Red cabbage salad with almonds, dates and goat cheese

AUTHOR
Leta Marks
DIFFICULTY
easy
RATING
3.5 4
COOK TIME
50 mins
TOTAL TIME
50 mins

Ingredients

Servings: 4
  • 1 small red cabbage (approx. 750 g)
  • 7-10 Tbsp Salt
  • 7-10 Tbsp Sugar
  • 7-10 Tbsp Pepper
  • 1 medium onion
  • 100 g Almond kernels (with skin)
  • 2 TABLESPOONS Oil
  • 1/8 l Balsamic vinegar
  • 100 g dried dates
  • 1–2 pink grapefruits
  • 1 (200 g) Roll of goat cheese
  • 3-4 Tbsp dark honey (e.g. forest or fir honey)

Directions

  1. 1

    Clean, wash and quarter the red cabbage and cut it into fine strips from the stalk.

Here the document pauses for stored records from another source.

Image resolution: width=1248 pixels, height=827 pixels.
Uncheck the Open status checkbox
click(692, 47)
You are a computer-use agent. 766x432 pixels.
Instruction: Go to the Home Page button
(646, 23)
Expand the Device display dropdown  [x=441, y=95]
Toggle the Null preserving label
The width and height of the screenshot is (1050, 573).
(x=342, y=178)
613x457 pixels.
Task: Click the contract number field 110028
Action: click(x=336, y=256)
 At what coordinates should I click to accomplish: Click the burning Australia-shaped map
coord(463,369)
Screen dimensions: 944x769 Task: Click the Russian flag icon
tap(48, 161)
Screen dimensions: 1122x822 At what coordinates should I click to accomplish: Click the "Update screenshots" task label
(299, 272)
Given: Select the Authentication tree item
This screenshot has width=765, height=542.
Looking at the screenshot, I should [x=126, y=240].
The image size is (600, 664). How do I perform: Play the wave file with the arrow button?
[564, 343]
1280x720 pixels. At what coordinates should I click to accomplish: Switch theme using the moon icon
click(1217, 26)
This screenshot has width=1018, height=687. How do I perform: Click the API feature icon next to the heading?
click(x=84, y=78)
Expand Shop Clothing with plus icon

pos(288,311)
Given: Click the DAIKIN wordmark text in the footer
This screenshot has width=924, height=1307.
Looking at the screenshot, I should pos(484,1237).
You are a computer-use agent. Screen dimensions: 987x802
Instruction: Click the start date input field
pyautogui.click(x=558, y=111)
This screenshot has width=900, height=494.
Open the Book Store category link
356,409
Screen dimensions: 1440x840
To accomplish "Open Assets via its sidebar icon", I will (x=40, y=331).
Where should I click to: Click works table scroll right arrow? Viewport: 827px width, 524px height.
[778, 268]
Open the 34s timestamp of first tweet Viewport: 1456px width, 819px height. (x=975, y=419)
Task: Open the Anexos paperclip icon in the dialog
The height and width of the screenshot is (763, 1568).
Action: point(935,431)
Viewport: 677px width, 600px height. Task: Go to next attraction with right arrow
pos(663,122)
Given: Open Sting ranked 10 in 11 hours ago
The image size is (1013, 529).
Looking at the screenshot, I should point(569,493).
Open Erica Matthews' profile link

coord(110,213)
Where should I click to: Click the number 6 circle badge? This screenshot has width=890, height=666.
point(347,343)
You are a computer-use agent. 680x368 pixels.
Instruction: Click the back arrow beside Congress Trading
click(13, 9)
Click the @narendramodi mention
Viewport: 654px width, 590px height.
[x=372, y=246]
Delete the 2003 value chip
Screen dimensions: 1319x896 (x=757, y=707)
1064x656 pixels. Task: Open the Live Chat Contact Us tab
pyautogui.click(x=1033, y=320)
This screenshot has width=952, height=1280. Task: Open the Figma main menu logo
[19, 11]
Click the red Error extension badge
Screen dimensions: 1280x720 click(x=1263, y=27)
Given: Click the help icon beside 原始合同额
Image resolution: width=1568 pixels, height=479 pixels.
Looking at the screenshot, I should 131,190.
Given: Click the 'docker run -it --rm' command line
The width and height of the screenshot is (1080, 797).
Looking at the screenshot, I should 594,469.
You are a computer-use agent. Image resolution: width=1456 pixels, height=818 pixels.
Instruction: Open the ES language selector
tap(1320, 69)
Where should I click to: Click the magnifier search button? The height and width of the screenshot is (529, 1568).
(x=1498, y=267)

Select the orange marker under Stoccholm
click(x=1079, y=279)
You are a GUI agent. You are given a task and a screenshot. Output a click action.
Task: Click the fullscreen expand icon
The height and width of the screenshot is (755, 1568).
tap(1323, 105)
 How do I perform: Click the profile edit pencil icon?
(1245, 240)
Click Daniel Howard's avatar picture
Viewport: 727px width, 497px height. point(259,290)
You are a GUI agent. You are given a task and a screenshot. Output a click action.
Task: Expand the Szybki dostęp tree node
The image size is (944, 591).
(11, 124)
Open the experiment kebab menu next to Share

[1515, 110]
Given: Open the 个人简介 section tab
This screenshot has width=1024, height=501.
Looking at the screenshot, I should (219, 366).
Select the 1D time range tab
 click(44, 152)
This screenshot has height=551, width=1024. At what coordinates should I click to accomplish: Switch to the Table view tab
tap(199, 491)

Add 2 tsp. salt and knead vigorously with your hands.

  2. 2

    Peel and finely chop the onion. Roast the almonds in a pan without fat, take them out. Heat the oil in the pan. Fry the onion in it until transparent. Deglaze with vinegar, bring to the boil. Season to taste with 1 tsp. sugar and pepper, pour marinade hot over the red cabbage.

  3. 3

    Mix everything and let it stand for at least 1 hour.

  4. 4

    Cut dates in half lengthwise and stone them. Cut dates into strips. Peel grapefruits, removing all the white skin. Remove the fillets with a sharp knife between the parting skins.

  5. 5

    Cut fillets into pieces if necessary, chop almonds roughly if necessary. Add grapefruit, dates and almonds to the red cabbage.

  6. 6

    Cut the cheese into 8-10 slices and place in a flat ovenproof dish. Sprinkle with honey and bake under the hot grill of the oven or in the preheated oven (electric oven: 225 °C/circulating air: 200 °C/gas: level 4) for 2-3 minutes.

  7. 7

    Season salad with salt and pepper. Serve with the goat cheese.